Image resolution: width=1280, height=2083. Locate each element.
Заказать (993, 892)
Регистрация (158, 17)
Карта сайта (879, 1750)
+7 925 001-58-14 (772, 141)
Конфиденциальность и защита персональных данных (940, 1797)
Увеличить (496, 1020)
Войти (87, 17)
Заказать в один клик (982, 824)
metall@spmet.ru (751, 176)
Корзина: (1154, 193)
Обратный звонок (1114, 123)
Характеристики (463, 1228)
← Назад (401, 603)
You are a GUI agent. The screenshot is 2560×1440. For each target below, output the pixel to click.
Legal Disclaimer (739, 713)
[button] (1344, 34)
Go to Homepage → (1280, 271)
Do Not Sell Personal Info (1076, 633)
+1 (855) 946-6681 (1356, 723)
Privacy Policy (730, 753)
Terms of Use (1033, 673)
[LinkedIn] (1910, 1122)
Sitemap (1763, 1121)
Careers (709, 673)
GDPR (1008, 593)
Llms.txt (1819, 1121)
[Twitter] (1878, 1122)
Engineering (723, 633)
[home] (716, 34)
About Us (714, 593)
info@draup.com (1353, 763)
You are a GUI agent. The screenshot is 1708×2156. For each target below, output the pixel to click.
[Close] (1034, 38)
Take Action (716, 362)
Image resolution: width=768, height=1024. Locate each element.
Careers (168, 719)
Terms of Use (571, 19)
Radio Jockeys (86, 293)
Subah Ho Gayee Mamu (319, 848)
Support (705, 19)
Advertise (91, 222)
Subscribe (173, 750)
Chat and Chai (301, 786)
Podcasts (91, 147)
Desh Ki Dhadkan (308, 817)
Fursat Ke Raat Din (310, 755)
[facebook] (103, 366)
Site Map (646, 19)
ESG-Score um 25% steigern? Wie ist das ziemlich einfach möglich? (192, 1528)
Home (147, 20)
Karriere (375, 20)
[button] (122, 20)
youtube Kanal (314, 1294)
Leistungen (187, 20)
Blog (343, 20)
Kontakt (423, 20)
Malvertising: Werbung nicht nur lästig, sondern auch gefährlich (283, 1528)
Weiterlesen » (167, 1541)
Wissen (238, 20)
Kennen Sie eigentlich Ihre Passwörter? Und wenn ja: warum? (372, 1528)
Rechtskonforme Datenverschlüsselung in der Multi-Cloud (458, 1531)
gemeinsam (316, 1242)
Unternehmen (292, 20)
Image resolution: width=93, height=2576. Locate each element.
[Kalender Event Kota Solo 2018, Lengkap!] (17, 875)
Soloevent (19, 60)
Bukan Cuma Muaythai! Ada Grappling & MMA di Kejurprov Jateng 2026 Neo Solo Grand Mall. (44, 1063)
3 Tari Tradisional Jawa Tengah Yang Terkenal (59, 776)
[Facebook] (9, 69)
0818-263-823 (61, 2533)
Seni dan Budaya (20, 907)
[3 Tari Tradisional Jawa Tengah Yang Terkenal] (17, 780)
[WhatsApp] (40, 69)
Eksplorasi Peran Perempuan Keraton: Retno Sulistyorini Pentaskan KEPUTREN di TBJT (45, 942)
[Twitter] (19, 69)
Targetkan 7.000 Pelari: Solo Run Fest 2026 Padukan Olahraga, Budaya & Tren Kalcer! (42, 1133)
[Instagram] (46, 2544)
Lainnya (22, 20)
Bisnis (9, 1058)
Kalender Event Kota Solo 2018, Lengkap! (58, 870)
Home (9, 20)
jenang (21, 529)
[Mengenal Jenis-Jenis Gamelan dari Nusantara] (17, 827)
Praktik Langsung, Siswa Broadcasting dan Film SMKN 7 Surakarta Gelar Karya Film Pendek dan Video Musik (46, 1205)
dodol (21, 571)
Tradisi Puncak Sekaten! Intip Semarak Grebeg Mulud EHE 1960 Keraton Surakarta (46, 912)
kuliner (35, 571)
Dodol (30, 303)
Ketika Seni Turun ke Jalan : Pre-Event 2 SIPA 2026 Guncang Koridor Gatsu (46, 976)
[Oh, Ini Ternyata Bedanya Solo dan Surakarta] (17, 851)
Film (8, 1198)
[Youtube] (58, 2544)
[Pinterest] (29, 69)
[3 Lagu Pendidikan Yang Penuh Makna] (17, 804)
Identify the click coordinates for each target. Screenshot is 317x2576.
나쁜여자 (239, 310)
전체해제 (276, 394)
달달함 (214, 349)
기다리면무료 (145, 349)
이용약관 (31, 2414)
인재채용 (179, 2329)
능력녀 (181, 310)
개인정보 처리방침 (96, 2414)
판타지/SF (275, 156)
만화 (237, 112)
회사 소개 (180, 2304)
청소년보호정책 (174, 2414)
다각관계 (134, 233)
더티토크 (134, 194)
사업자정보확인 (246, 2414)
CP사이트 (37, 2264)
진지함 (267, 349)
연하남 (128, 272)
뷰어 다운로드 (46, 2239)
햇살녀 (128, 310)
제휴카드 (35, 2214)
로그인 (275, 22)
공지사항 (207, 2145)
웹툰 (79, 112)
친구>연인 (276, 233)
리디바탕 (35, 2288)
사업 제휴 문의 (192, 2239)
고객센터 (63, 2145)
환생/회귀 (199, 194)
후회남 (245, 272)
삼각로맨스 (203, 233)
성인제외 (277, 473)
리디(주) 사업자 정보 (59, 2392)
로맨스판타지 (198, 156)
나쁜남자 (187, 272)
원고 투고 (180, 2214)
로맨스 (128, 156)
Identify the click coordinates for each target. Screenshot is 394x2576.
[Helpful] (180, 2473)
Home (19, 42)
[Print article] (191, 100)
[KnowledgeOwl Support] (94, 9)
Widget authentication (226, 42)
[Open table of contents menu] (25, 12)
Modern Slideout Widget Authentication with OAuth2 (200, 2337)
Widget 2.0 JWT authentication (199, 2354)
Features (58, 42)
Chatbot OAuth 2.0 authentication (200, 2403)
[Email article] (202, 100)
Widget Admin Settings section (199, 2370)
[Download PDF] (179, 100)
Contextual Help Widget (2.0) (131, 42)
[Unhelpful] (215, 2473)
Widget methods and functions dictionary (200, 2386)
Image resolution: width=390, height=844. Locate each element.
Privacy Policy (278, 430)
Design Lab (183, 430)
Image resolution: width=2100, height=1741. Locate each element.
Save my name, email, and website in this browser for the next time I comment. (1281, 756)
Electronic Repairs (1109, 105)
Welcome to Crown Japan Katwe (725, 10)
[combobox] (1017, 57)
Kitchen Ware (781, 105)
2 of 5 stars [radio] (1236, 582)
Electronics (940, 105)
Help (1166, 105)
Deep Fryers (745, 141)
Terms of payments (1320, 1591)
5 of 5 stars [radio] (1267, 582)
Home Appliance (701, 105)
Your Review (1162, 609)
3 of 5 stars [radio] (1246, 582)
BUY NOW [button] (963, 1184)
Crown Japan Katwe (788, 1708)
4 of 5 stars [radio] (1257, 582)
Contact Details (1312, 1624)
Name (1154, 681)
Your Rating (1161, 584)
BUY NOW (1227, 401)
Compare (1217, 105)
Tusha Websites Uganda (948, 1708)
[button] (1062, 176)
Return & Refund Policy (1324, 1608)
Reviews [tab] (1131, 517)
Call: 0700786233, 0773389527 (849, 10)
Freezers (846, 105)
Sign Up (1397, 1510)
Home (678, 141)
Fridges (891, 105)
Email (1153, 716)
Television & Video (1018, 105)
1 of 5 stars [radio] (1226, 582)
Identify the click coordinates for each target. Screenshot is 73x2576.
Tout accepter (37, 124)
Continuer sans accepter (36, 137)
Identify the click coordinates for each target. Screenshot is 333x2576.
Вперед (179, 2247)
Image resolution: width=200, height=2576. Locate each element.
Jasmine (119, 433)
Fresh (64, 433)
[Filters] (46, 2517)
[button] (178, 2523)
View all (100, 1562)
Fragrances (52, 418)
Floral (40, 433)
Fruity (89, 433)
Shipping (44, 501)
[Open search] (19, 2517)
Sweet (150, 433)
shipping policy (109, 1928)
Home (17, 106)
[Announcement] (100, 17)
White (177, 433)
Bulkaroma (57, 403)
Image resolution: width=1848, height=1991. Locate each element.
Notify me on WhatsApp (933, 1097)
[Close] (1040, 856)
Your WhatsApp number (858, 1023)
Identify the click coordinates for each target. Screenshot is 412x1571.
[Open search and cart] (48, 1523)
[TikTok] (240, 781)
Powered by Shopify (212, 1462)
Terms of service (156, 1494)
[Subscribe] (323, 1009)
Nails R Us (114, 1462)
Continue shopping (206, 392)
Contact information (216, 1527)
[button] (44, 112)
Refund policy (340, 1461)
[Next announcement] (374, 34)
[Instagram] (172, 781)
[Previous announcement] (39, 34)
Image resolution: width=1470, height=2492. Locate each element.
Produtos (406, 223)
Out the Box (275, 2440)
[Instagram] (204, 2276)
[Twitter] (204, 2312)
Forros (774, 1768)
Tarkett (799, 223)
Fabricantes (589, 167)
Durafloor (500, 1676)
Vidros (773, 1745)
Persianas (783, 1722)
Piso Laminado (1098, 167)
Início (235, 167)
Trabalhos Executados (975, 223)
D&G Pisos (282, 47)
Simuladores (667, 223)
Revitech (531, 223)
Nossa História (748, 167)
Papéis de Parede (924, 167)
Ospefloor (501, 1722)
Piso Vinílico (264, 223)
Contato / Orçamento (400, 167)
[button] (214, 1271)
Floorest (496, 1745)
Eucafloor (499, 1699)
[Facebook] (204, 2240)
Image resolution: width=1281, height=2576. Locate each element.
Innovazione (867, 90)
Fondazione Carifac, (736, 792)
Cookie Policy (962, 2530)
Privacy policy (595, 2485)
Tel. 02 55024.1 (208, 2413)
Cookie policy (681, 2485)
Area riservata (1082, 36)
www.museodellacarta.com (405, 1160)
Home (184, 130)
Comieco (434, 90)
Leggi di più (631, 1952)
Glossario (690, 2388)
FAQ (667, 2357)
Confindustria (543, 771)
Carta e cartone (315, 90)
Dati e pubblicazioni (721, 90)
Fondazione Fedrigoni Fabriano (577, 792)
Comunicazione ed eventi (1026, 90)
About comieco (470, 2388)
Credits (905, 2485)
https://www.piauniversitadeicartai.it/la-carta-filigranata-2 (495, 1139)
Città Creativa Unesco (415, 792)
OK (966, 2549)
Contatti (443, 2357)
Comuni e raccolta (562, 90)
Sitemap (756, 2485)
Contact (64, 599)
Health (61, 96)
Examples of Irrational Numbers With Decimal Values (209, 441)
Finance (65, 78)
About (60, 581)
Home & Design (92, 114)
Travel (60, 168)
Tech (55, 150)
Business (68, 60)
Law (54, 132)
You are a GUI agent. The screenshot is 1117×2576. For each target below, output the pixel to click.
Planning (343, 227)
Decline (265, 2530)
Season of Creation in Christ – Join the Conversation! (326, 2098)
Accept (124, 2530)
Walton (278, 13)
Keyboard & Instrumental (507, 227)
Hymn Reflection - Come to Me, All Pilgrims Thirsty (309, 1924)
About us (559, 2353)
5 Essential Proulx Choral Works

++++++++++

**DIRECTIONS**
Give back precisely the lines above that start at the line containing "Blog (343, 20)" and end at the line containing "Dodol (30, 303)", inclusive. No other lines belong in the output.

**ANSWER BOX**
Blog (343, 20)
Kontakt (423, 20)
Malvertising: Werbung nicht nur lästig, sondern auch gefährlich (283, 1528)
Weiterlesen » (167, 1541)
Wissen (238, 20)
Kennen Sie eigentlich Ihre Passwörter? Und wenn ja: warum? (372, 1528)
Rechtskonforme Datenverschlüsselung in der Multi-Cloud (458, 1531)
gemeinsam (316, 1242)
Unternehmen (292, 20)
Image resolution: width=93, height=2576. Locate each element.
[Kalender Event Kota Solo 2018, Lengkap!] (17, 875)
Soloevent (19, 60)
Bukan Cuma Muaythai! Ada Grappling & MMA di Kejurprov Jateng 2026 Neo Solo Grand Mall. (44, 1063)
3 Tari Tradisional Jawa Tengah Yang Terkenal (59, 776)
[Facebook] (9, 69)
0818-263-823 (61, 2533)
Seni dan Budaya (20, 907)
[3 Tari Tradisional Jawa Tengah Yang Terkenal] (17, 780)
[WhatsApp] (40, 69)
Eksplorasi Peran Perempuan Keraton: Retno Sulistyorini Pentaskan KEPUTREN di TBJT (45, 942)
[Twitter] (19, 69)
Targetkan 7.000 Pelari: Solo Run Fest 2026 Padukan Olahraga, Budaya & Tren Kalcer! (42, 1133)
[Instagram] (46, 2544)
Lainnya (22, 20)
Bisnis (9, 1058)
Kalender Event Kota Solo 2018, Lengkap! (58, 870)
Home (9, 20)
jenang (21, 529)
[Mengenal Jenis-Jenis Gamelan dari Nusantara] (17, 827)
Praktik Langsung, Siswa Broadcasting dan Film SMKN 7 Surakarta Gelar Karya Film Pendek dan Video Musik (46, 1205)
dodol (21, 571)
Tradisi Puncak Sekaten! Intip Semarak Grebeg Mulud EHE 1960 Keraton Surakarta (46, 912)
kuliner (35, 571)
Dodol (30, 303)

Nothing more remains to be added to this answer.